Responding to upbeat assessments of a US-China communique on climate change, the Prime Minister said next month's summit must be comprehensive, specific and offer more than just ''political principles''.
It is accepted that Copenhagen will not produce a treaty; the issue has become how broad and detailed the agreement and commitments will be, and whether they can lead to a treaty in 2010.
Mr Rudd warned there was a danger ''that some assume … this Copenhagen agreement should somehow drift off into a statement of anodyne political principles''.
He said Australia, the US and conference hosts Denmark were pushing hard ''for an operational framework agreement capable of giving real guidance to technical negotiators to translate into a legally binding global treaty''.
Mr Rudd said ''a lot of us'' were burning the midnight oil to get what the Danish Prime Minister, Lars Loekke Rasmussen, called a two-step agreement.
On a domestic climate policy front, Mr Rudd continued to put pressure on Opposition Leader Malcolm Turnbull over the divisions in his ranks on emissions trading. He challenged Mr Turnbull to provide an assurance to Parliament that the Opposition would not block a vote on the legislation in the Senate, where debate started yesterday.
Mr Rudd said a climate deal must include emissions reductions targets from developed countries, commitments on action from developing countries and agreement on a climate finance scheme and transfer of clean technology.
If Copenhagen could produce an agreement that ''gets some landing point on key elements, then you are capable of providing the guidance for the next step.''
Climate observers said the joint US-China communique released in Beijing on Tuesday night was a small but important step towards a meaningful agreement.
Of the stumbling blocks to a legal treaty, the inability of the US to offer an greenhouse gas emissions reduction target while its climate change bill is mired in the Senate is seen as the biggest.
But the communique has been interpreted as US President Barack Obama signalling he has enough guidance from Congress to take a target to the summit.
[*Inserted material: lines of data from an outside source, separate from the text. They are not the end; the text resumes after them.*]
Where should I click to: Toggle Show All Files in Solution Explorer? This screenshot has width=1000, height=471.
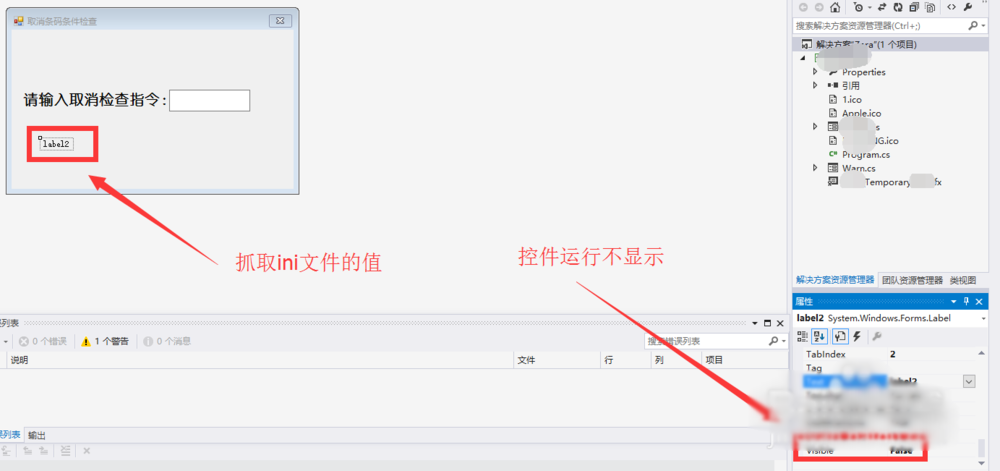click(930, 8)
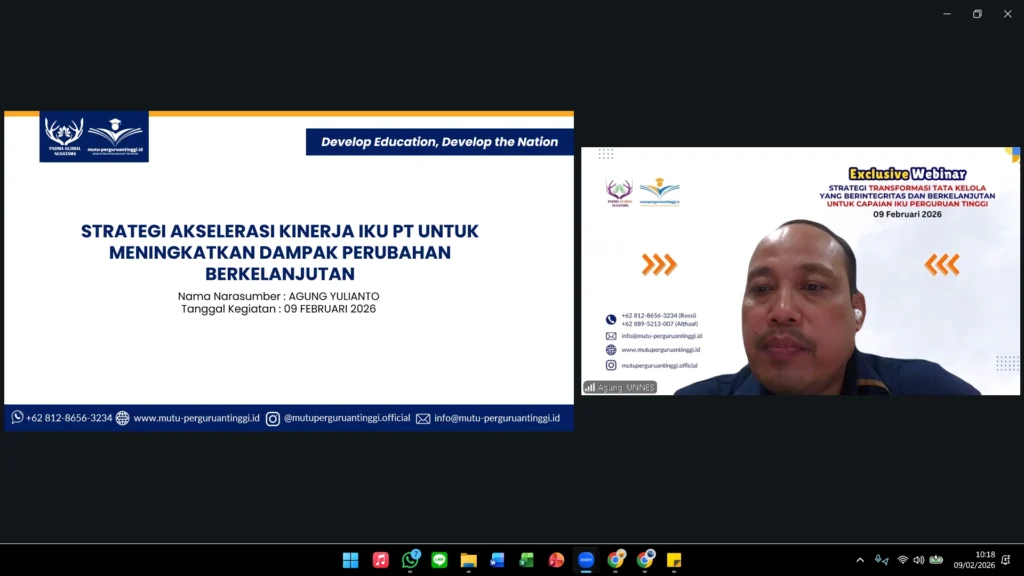Click the shared presentation slide
This screenshot has height=576, width=1024.
[289, 271]
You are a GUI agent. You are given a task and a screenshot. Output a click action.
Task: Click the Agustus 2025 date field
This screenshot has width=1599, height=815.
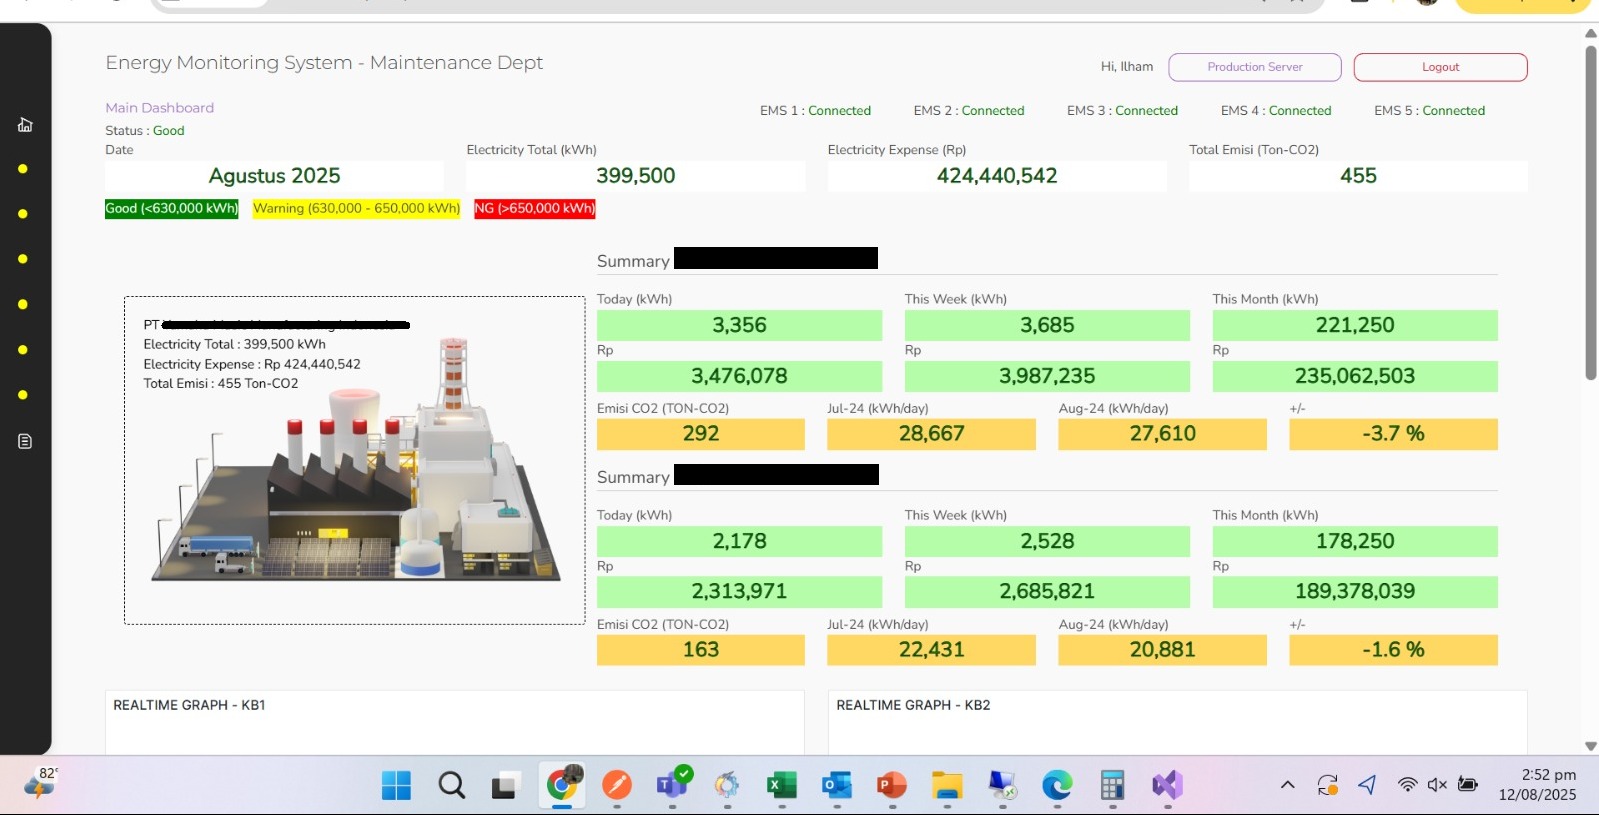[x=274, y=176]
The US Senate is considering a bill that would cut emissions 20 per cent below 2005 levels before 2020 - about an 8 per cent cut below 1990, the baseline year adopted by the United Nations.
President Obama said the aim was ''not a partial accord or a political declaration, but rather an accord that covers all of the issues in the negotiations and one that has immediate operational effect''.
Jake Schmidt, international climate policy director with the Washington-based Natural Resources Defence Council, said the presidents did not agree to ''the big ticket items' but had stressed that Copenhagen could produce more than a ''mere piece of paper that has no meaning''.
The statement also suggested the US and China - which are responsible for about 40 per cent of emissions - were prepared to sign their climate change policies into an international treaty. Neither country has committed to this.